It seems that elections are to be held shortly. The UNP has been calling for elections and so are the others now. However, the loudly promised and widely publicised electoral reforms during President Maithripala Sirisena’s election campaign, hangs on a thread. Today it is ‘elections with or without electoral reforms’, i.e. with or without the much talked of 20th Amendment to the Constitution.
It was all supposed to happen within the first 100 days of the Maithripala Sirisena presidency. Unforeseen or else known but not said developments derailed the reform project. The 100th day came and went. The new Government is yet to deliver on the key reform parts of the manifesto. The one good thing about the 100th day being passed is that the Government no longer has to deal with the political equivalent of what is referred to in cricketing circles as ‘scoreboard pressure’. No one is counting days any more. It is almost as if the people also knew that 100 days would not be enough. Patience on this count should not however be taken for granted. That too can lapse.
The only cogent argument for ‘elections with or without the 20th’ is the uncertainty of the current political situation. There’s confusion about who is in power and who is not. There’s the unexpected, defying-all-odds and increasingly significant rise in Mahinda Rajapaksa’s popularity. Clarity in the political arena is clearly needed at this moment. An election, it can be argued, would deliver us from confusion.
However, is that reason enough to: a) not to go ahead with the 20th and b) not to hold elections under the new rules which would become relevant if the 20th is passed? Perhaps an example might illustrate the importance of holding elections POST-reform and under a new system.
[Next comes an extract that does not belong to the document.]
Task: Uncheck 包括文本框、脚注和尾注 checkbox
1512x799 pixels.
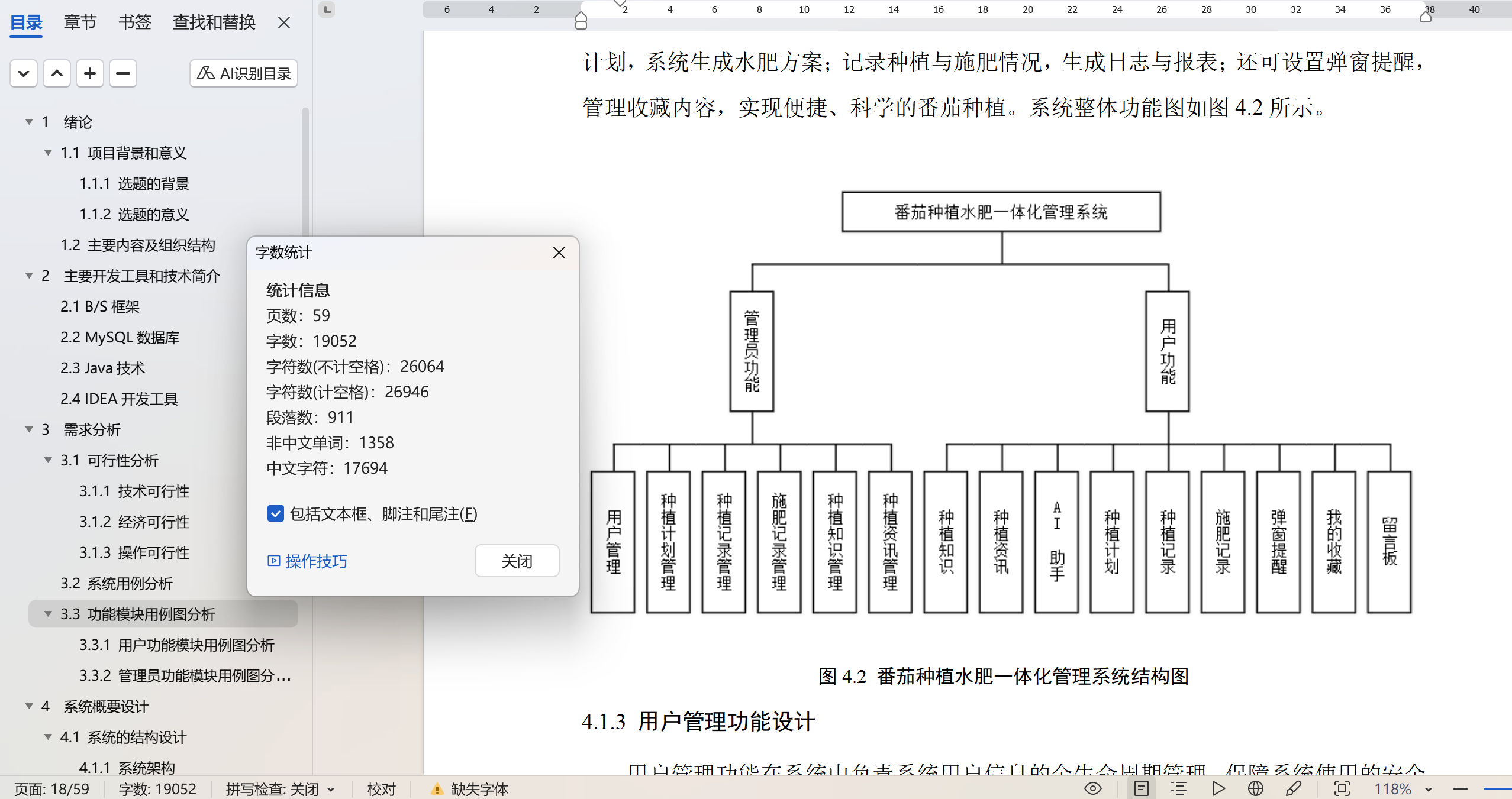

Let’s suppose there’s a company that makes cars. Let us assume that while the car has a dashing name, a lovely colour and can get you from Point A to Point B. Let us assume however that there’s some serious flaw in the design which makes the car jerk uncontrollably for a couple of minutes. Let’s assume that this happens on average five times every 100 kms and that it’s totally random.
Now, let’s assume that the particular automobile company decides to re-design the car, correcting the irritating flaw which can and perhaps has caused serious accidents quite apart from the bumpy rides for those who were unfortunate enough to travel in it.
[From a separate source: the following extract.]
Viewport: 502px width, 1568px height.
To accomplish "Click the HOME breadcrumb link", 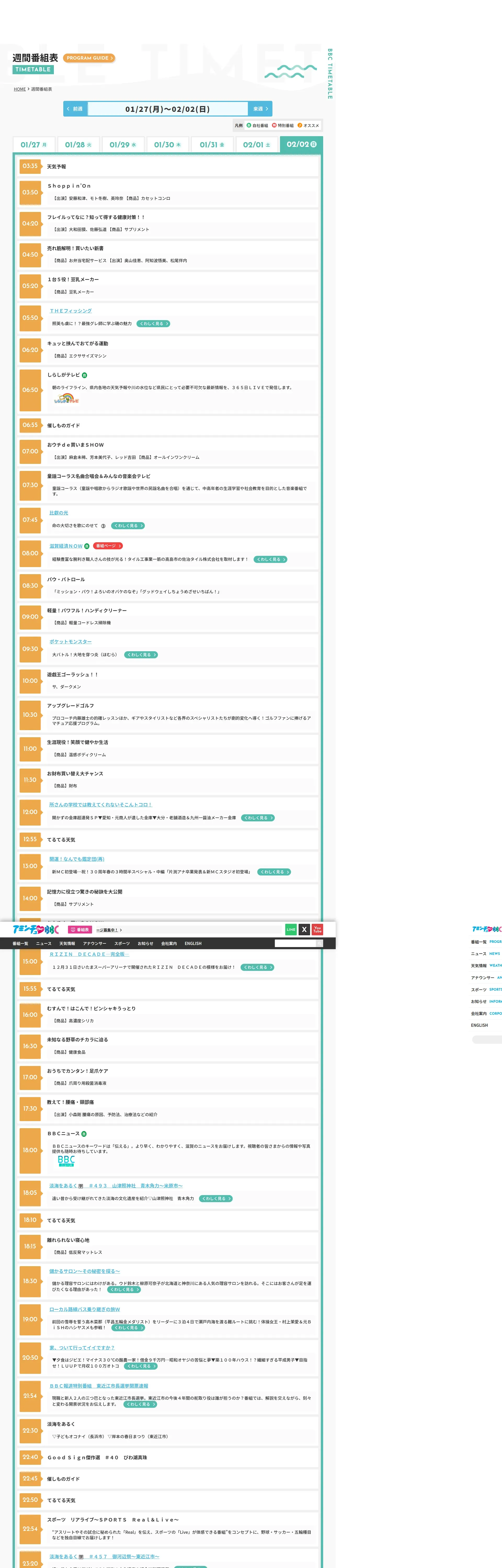I will point(20,89).
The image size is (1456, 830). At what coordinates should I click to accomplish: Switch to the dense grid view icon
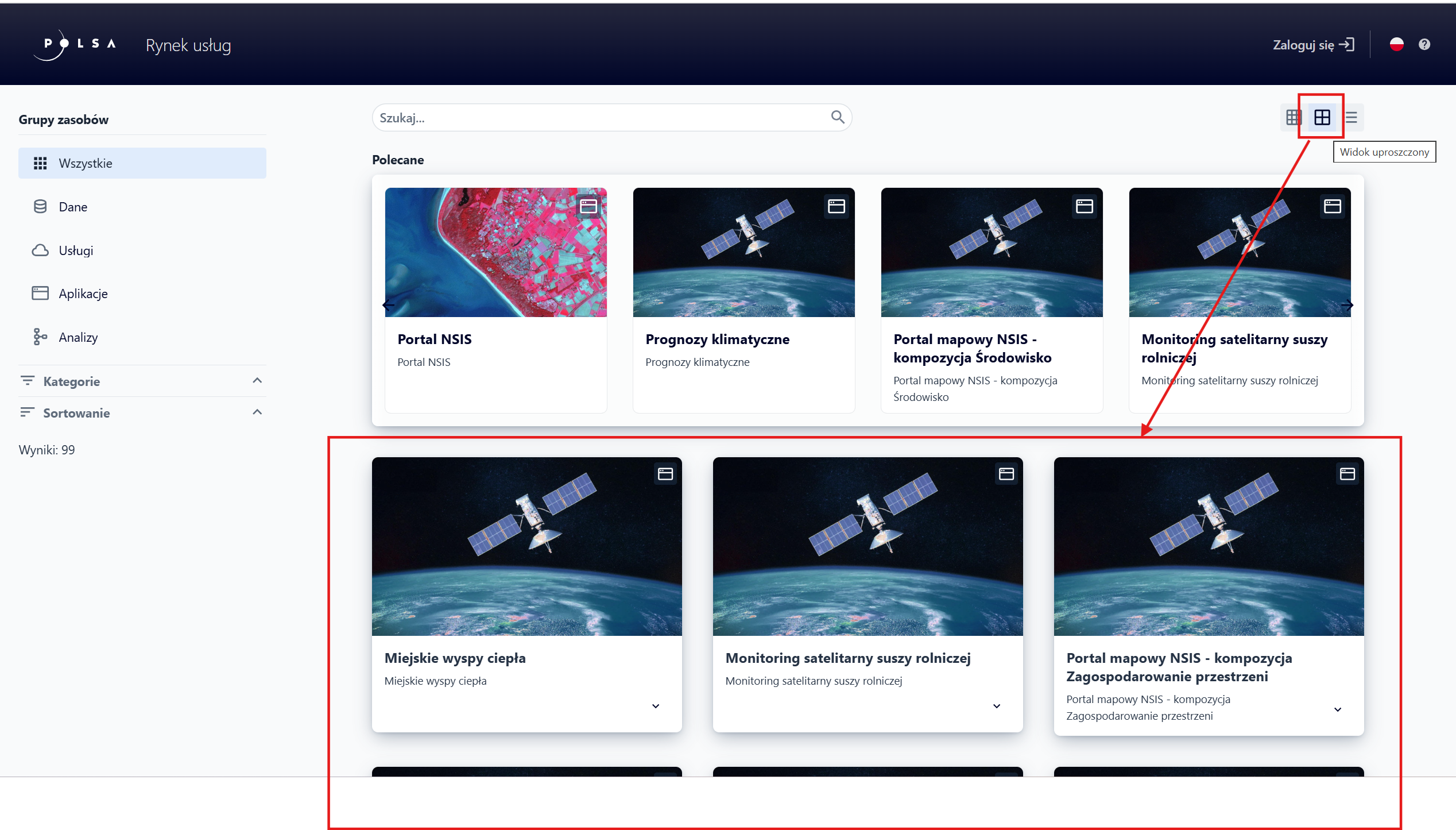[1293, 118]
So a set of engineers get together, pour over all the elements of the design, identify all the structural flaws and come up with a set of answers. They re-design.
What if one of the directors say ‘Ok, you’ve done a great job, but let’s do one final production run of the old design and put out the new machine say five years from now’? Should not such a suggestion be responded to with cries of ‘you must be out of your blooming mind!’?
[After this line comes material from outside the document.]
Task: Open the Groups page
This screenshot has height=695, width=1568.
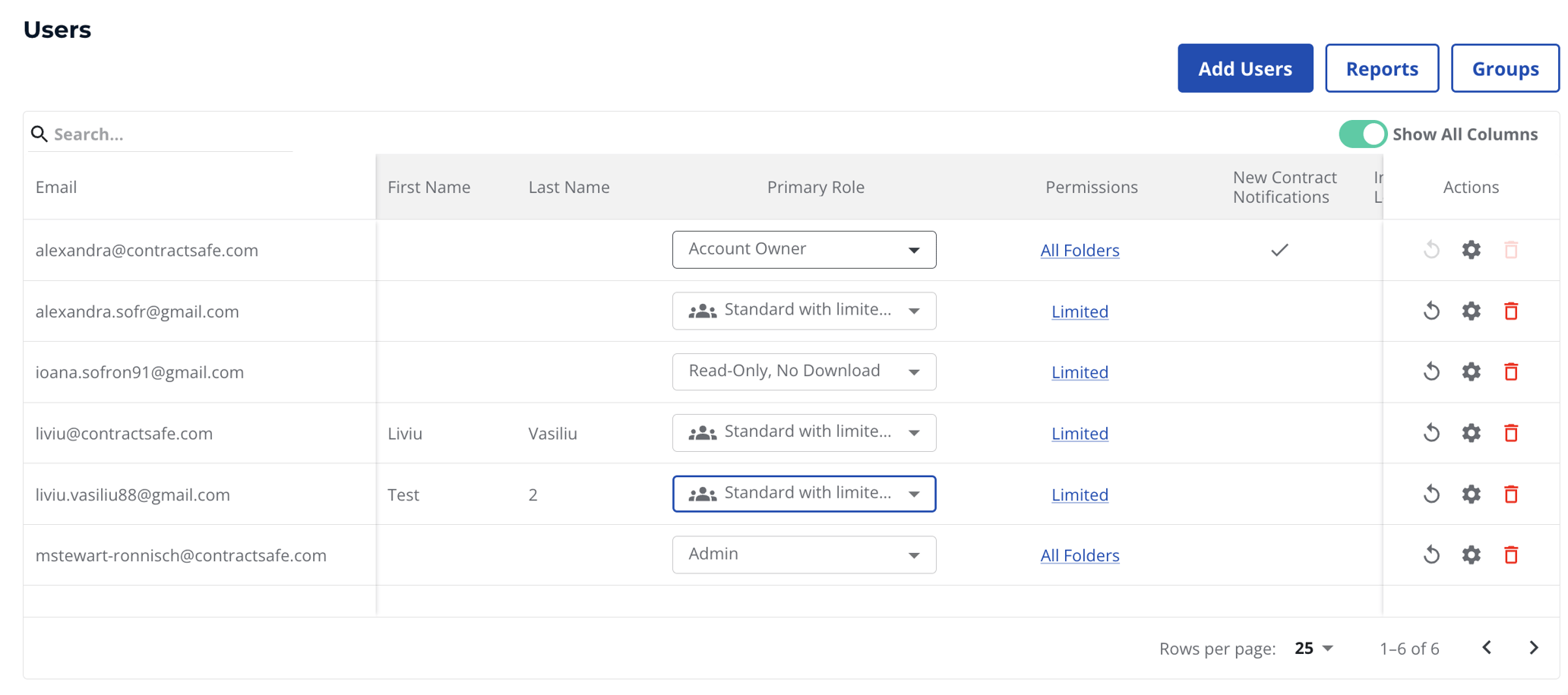Action: click(x=1505, y=68)
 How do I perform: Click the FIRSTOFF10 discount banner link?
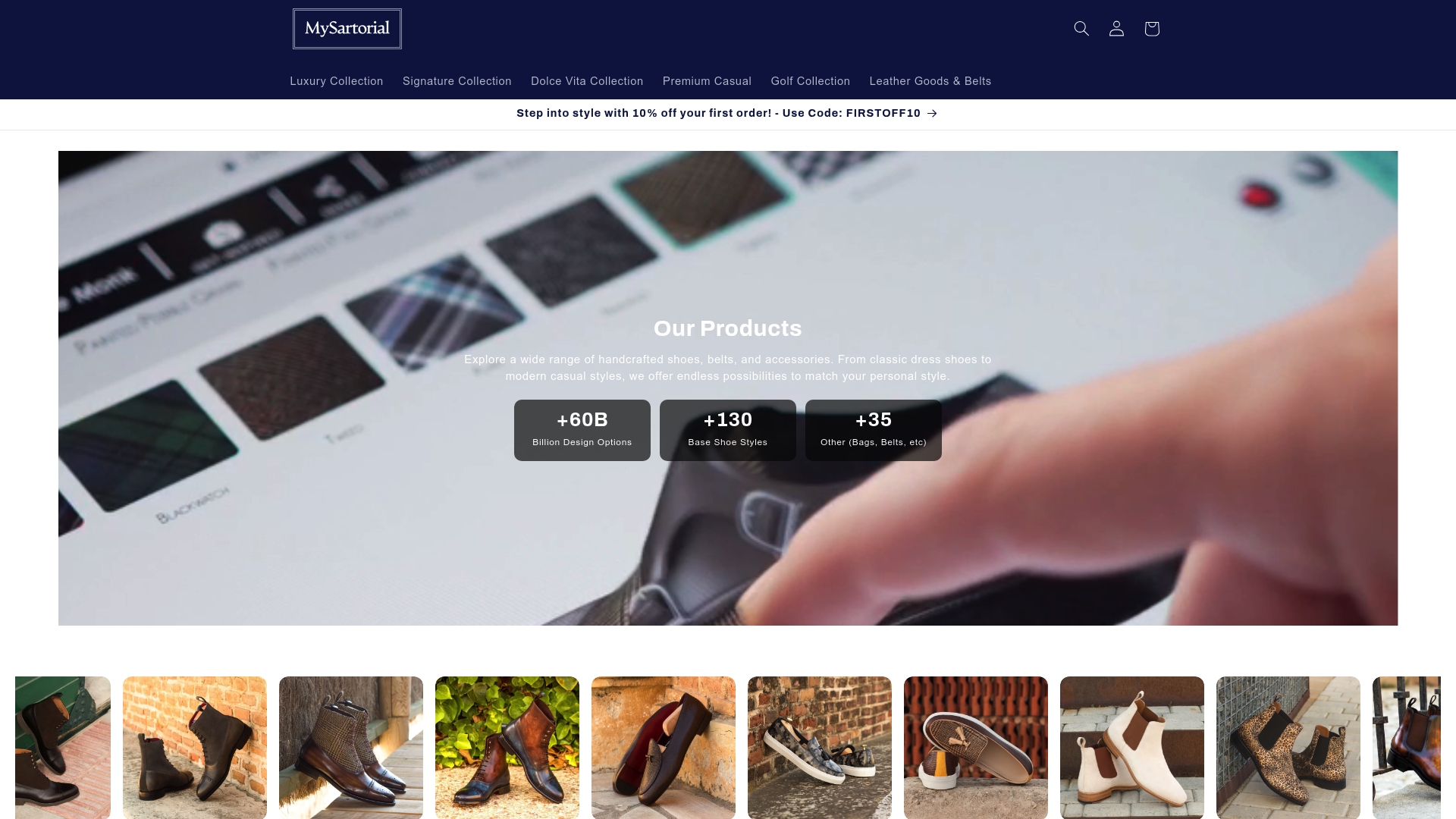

The only thing that ought to justify delay is the delays in the designing and production processes. These are inevitable. Unlike a car, in the case of constitutional reform, bickering over the holding of an election could scuttle the 20th for good, especially if elections are held without seeing it through. Getting a two-thirds majority would be really difficult.
However, there’s absolutely no justification for holding back a new model or having the design in hand, not doing anything about it for several years and letting the old model chug along in fits and starts, causing accidents and making for a tough ride for everyone.
Electoral reform is talked about simply because the current system was a failure. Using a failed model to elect the inevitably flawed representatives that a flawed model can generate and having these predictably ‘imperfects’ making decisions for 4-5 years is not worthwhile. It is doubtful that anyone who envisaged ‘electoral reform’ when he or she voted for President Sirisena will go along with that kind of flawed logic!